There, I said it. I know I'm supposed to get time travel because I am 1. a guy, 2. a huge Back to the Future fan, and 3. thought Bill and Ted' Excellent Adventure was excellent. But really, I don't get it and I never have.

I bring this up because of the book I just finished, When You Reach Me by Rebecca Stead. SPOILER: There's some time travel stuff in there. And I really couldn't wrap my head around much of it. This is nothing new. In spite of my adoration of Back to the Future (and the fact that I've seen those movies way too many times to accurately count), I have never gotten time travel.

I mean, I get the theory and I'm perfectly willing to go along with the eventual possibility of it happening. I just don't get the physics at all. Any time I read a book or watch a movie and there's any time traveling in it, my head just about explodes trying to figure it all out.

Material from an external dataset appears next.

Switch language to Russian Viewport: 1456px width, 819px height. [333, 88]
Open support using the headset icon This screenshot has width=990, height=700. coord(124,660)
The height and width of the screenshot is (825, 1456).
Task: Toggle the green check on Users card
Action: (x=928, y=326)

I think part of the problem is there needs to be some agreement on the rules. Can you or can you not run into yourself in your own past or future? Will that or will that not cause problems? If I go back in time as an old man and influence my younger self to act in a way that I did not when I was younger, doesn't that then change me (the old man)? If so changed, am I still presented with the opportunity to go back in time, or would my new life trajectory make that impossible? If it was impossible and I couldn't go back in time as an older man to alter my younger self's life, then---ah! Screw it!